- PROVIDED TEXT -
Sure. That's why I read, re-read, and work through things I don't feel like I have a handle upon. Even when I do, I keep reading until I can actually use what I have learned.

Albert wrote:A lot of lefties who are progressive, be they of liberal types or radicals are flipping out right now. Because the current reality can not be addressed with their "ways" or political convictions. Like progressive notion of cultural plurality. Is actually a failure. This a lot of people see now and have abandoned.


Liberals are not leftists. Some liberals may not be happy with the results that I all but predicted as early as last May. I don't know why you'd think I'd be "flipping out right now," about been having proven correct.

Nor why this would make my ideology, "a failure," by virtue of being correct.

It seems to me that you don't understand leftism and instead are using the dominant liberal ideology to enforce its own existence.

Albert wrote:The way I see it, different political identities form because there different ways and approaches to dealing with current situations presented in reality in our time.

Have you ever wondered how you view "reactionaries" might be not all that correct. And you are just getting lost in identity politics, most useless kind of politics.

The way I see it, left, right, centre or whatever. Are basically people who seek to address the current reality in different ways. In the end we are all dealing with the same thing.


This is typical liberal thinking, that people's ideas are all correct and that we can just come together to make harmony of them we can change material reality. In fact, the opposite is true: material conditions affect how we understand and interact with our world.

We leftists are not liberals.

Albert wrote:The liberal progressive had "suprisingly" failed because they had demonized the opposition. Ostracizing them as if they do not live in modern reality, ironically their reality in their mind was popped big time a week ago.


And the liberal conservative had "surprisingly" won because they had demonized the opposition. Ostracizing them as they do not live in modern reality, ironically their reality in their mind succeeded big time a week ago.

Very nice. You're both liberals using liberal thinking. Again, leftists aren't liberals.

Albert wrote:This a lot has to do with PC. Because through this measure they had attempted suppressed different thought and perseptions arrising. Contrary to liberal thinking as PC is itself.


"PC," is the demand of the individual liberal to be protected from the mass of liberals who themselves claim to be the individual liberals demanding protection from the mass of liberals.

It is nothing more or less than the same ideology that Reagan demanded was followed in creating, "safe places," for Christians in public schools; of generations of white Americans demanding that blacks could not be included in discourse; of Douglas and other blacks cooperating the ideal to include blacks; nor of British protestants demanding Catholics not be allowed to contaminate their ideology; nor of the Catholics themselves demanding that the ideology actually included them.

- MATERIAL -
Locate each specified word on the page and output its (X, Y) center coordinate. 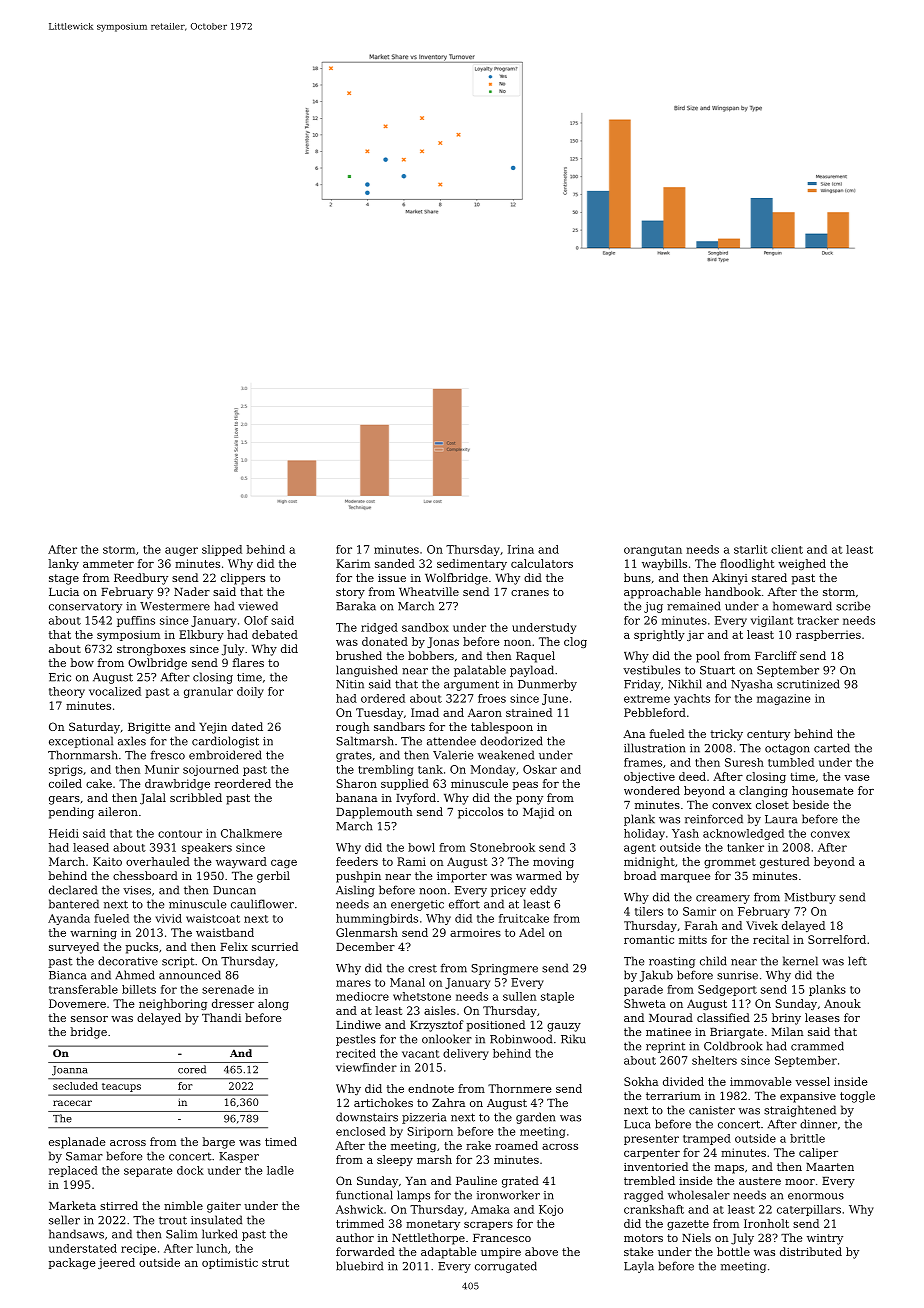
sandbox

- TASK REQUIREMENTS -
(1) Using the forum exchange above, decide whether each statement agrees with it: (a) the writer treats leftists and liberals as the same group; (b) the writer claims to have predicted the results as early as last May; (c) the writer holds that material conditions affect how people understand their world. For each one, answer yes or no and quote the words that decide it.
(2) In the forum exchange above, for whom did Reagan demand "safe places"?
(3) Shorten the paragraph of the forum exchange that begins "Liberals are not leftists," and keep its main points.

- RESPONSES BY TASK -
(1)
(a) No: "Liberals are not leftists."
(b) Yes: "the results that I all but predicted as early as last May"
(c) Yes: "material conditions affect how we understand and interact with our world."

(2) For Christians in public schools.

(3) Liberals are not leftists. Some liberals may be unhappy with results the writer all but predicted as early as last May. The writer sees no reason to be "flipping out right now" over being proven correct.